I apologize for this strange question. Here is the motivation behind it: I am a mathematician who works automatically and implicitly in ZFC, like most users of this website. Last year some members of the philosophy department at my university showed me some old questions in metaphysics which seemed to me as though they ought to be approachable axiomatically. Indeed they were, and some of the structures studied by the philosophers turn out to be (non-obviously) equivalent to sheaves of sets on a certain topological space. I was able to make some progress on those problems by using some classical, elementary ideas in sheaf theory, particularly the equivalence of sheaves of sets and local homeomorphisms. My colleagues in philosophy are supportive of this, but they suggest that unrestrained use of the ZFC axioms to resolve questions in philosophy may open the door for argument from philosophers who have various kinds of skepticism about set theory, and that it is best to offer the argument in a way that uses only as weak of a fragment of ZFC as possible.

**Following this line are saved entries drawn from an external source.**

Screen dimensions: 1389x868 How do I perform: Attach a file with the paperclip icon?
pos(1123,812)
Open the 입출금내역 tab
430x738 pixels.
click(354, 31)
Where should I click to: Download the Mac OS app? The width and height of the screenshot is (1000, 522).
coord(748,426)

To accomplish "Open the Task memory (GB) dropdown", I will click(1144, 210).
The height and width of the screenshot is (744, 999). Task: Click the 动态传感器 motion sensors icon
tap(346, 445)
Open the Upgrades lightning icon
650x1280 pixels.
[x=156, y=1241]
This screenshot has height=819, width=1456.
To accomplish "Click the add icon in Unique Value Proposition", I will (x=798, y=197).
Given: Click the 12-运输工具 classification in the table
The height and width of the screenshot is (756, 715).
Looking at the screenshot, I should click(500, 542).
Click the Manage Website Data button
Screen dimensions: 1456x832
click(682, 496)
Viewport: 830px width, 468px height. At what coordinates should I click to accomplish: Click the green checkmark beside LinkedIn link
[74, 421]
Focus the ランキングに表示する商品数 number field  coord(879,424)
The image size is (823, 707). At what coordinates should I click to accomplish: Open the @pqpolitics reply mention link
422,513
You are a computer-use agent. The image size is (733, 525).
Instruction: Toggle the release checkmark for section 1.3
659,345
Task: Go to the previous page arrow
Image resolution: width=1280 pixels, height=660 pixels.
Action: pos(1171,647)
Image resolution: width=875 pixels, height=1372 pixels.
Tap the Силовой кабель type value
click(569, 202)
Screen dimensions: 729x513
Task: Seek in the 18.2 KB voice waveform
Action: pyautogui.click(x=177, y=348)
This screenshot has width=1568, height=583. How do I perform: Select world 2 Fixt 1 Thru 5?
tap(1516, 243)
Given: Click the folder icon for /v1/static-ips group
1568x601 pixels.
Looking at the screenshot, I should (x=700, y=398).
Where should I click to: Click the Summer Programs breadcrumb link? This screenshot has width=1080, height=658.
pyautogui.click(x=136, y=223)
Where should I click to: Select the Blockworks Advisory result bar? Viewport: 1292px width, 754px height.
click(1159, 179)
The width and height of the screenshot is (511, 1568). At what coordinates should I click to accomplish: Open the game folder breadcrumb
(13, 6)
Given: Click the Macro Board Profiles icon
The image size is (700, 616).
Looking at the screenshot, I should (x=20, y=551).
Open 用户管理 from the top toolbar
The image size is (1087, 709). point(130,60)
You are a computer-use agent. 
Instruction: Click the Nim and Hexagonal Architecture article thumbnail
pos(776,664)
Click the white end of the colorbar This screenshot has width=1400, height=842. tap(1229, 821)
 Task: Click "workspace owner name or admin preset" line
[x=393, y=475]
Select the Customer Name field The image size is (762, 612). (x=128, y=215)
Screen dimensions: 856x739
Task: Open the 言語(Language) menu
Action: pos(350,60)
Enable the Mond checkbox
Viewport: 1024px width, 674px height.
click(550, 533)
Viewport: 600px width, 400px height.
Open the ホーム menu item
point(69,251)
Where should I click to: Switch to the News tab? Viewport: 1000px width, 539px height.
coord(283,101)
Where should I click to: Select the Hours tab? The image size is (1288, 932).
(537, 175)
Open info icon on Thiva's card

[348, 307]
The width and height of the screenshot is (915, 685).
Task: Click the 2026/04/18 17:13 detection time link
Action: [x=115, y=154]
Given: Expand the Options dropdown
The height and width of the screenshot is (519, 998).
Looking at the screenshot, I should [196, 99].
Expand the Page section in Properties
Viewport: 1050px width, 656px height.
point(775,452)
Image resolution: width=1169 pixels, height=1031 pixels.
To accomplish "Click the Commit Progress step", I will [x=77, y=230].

I spent a while looking over the proofs of the theorems from sheaf theory that I am using, and it appears to me that the proofs all work in ZAC (Zermelo set theory with choice), but perhaps one can go weaker still. The outcome will be better if this kind of work is done by someone that knows more set theory than I do, so I would be happiest if someone else has already figured out how strong a set theory is necessary for elementary sheaf theory. Is this already out there, somewhere, in the literature? I am not even aware of a journal where investigations of this kind would appear, but perhaps people working in some areas of foundations of mathematics have someplace where they figure out such things.
I apologize for my ignorance of foundations of mathematics, and I also apologize again for this very strange question.